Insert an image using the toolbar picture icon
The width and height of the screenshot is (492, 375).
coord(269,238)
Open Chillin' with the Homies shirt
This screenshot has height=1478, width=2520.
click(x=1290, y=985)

■ What you should do: Write the data out again. Match it word for word.

■ Exercise solution:
Insert an image using the toolbar picture icon
The width and height of the screenshot is (492, 375).
coord(269,238)
Open Chillin' with the Homies shirt
This screenshot has height=1478, width=2520.
click(x=1290, y=985)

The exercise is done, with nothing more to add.